1. Know your audience. Thinking that your book is for everyone doesn't give you anywhere to focus your efforts and usually results in inconsistent messaging. Identify whom your book would appeal to most, then start your marketing and promotional efforts there.
2. Create an elevator pitch. Can you tell someone what your book and/or platform are about in 30 seconds or less? Sometimes that's all the time you have, so create a memorable and impactful elevator pitch that you can deliver at a moment's notice.
3. Develop a press kit. Before you can begin PR outreach, you need to compile all relevant information into a single, professional press kit. Bio, photo, elevator pitch, book excerpt, and endorsements are just some of the materials you should have at the ready.
4. Launch a website.
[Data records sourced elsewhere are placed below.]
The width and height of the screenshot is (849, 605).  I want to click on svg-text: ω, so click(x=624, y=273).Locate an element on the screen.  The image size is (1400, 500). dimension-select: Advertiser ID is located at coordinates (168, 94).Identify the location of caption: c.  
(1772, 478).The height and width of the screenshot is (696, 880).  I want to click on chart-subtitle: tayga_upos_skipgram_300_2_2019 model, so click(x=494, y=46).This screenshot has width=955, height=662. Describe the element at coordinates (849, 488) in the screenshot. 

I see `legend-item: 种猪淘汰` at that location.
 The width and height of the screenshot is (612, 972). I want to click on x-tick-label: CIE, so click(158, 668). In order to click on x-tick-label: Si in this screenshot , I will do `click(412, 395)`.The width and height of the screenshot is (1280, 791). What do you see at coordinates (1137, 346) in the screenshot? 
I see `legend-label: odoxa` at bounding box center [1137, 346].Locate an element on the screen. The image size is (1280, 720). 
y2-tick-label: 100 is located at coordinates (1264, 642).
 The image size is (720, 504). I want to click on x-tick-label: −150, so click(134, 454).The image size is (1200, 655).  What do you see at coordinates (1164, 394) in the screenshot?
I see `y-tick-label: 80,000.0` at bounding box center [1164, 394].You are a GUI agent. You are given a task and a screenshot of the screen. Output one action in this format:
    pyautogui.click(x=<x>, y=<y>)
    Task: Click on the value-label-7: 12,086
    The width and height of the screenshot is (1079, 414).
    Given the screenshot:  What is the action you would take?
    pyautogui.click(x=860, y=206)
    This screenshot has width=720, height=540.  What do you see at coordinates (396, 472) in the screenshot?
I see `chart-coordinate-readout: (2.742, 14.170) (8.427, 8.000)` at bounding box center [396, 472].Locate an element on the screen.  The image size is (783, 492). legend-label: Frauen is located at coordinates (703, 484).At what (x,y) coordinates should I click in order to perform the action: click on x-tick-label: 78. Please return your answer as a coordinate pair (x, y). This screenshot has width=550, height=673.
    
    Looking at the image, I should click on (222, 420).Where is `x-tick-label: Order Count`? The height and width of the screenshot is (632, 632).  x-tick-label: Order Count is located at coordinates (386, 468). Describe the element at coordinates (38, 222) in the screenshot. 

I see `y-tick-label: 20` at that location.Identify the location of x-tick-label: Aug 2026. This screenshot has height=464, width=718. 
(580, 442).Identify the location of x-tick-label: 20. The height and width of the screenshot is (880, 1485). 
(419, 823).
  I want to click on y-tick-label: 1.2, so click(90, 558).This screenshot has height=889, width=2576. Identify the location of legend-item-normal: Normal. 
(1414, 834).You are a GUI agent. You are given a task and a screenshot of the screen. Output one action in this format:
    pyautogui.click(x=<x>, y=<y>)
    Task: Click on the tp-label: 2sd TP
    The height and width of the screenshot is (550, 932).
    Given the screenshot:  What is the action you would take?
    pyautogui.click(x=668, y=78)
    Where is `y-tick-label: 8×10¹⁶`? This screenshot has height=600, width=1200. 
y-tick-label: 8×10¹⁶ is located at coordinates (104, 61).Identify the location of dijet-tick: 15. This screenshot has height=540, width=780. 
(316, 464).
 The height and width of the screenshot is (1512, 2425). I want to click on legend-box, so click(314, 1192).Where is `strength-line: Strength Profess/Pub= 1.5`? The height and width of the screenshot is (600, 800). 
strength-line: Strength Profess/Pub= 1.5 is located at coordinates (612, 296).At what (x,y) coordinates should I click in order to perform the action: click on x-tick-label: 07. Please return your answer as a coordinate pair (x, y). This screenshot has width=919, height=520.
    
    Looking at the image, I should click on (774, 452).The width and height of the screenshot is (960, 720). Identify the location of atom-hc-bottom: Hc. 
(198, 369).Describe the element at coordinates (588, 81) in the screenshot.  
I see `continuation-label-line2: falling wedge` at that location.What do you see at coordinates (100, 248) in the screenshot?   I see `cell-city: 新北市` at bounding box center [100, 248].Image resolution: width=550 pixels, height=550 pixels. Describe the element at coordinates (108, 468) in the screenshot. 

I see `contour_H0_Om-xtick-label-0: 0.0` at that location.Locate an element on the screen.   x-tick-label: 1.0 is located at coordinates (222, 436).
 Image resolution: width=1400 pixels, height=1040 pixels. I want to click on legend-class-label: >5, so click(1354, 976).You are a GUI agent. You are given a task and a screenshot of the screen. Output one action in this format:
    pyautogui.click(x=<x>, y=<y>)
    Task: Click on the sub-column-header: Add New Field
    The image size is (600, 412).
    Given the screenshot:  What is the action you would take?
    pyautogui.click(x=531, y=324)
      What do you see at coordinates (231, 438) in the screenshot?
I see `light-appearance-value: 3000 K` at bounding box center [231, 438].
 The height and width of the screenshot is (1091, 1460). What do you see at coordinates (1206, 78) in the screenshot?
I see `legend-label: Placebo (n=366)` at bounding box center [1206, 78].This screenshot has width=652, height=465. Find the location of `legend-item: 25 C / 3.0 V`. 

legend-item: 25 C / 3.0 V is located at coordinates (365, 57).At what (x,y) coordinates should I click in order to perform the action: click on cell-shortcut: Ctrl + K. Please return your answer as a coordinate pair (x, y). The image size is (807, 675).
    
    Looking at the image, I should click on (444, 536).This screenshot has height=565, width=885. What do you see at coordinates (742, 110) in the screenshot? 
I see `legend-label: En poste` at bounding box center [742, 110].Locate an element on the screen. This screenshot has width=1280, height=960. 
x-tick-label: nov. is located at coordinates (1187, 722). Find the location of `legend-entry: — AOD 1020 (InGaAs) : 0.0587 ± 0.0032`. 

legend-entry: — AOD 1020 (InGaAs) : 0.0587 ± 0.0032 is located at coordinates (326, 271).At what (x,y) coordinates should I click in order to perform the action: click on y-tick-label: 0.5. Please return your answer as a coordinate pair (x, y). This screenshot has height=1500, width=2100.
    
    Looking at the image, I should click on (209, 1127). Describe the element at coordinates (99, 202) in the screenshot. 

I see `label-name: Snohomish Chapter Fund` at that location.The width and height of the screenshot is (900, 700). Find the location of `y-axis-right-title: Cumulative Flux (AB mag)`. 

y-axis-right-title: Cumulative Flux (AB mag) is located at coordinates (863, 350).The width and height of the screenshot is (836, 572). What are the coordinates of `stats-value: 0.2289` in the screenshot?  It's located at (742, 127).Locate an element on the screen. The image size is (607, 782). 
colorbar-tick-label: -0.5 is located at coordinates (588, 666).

What is one of the first places people to go for expert advice? The Internet. Your author website is the hub for information about you, your book, and why you're an expert. Get it launched, keep it updated, and establish your online presence.
5. Network. Online, at events, in your industry. Work to establish meaningful connections that strengthen your position as an expert and that can create opportunities down the road.
6. Focus on discoverability. One of the biggest hurdles for authors is getting lost in the shuffle of the thousands of books that are published each week. Make sure that you have a consistent online presence, that your book previews are available for consumers to browse, and that your retail pages are optimized with keywords and descriptions and are rich with reviews.
7. Start locally. Regional media and booksellers are typically most interested in promoting local authors because of their ties to the community and local interest. Once you gain local and regional attention, you can begin focusing on national placements.
8. Pitch yourself, not your book. You can only talk about your book so many times before people stop listening. But as an expert, you can talk about, blog about, and discuss how your specialty relates to an endless list of current events. Focus on the broader reach of your expertise and your book will get noticed because you're getting noticed.
9. Submit submit submit. Reviews and awards are a great way to get people talking about your book and serve as proof that your ideas offer value to readers. Be on the lookout for awards and publications that specifically relate to your niche.
10. Don't get discouraged. It's a marathon, not a sprint, and each turn offers new opportunities to refine your message, build your brand, and sell more books!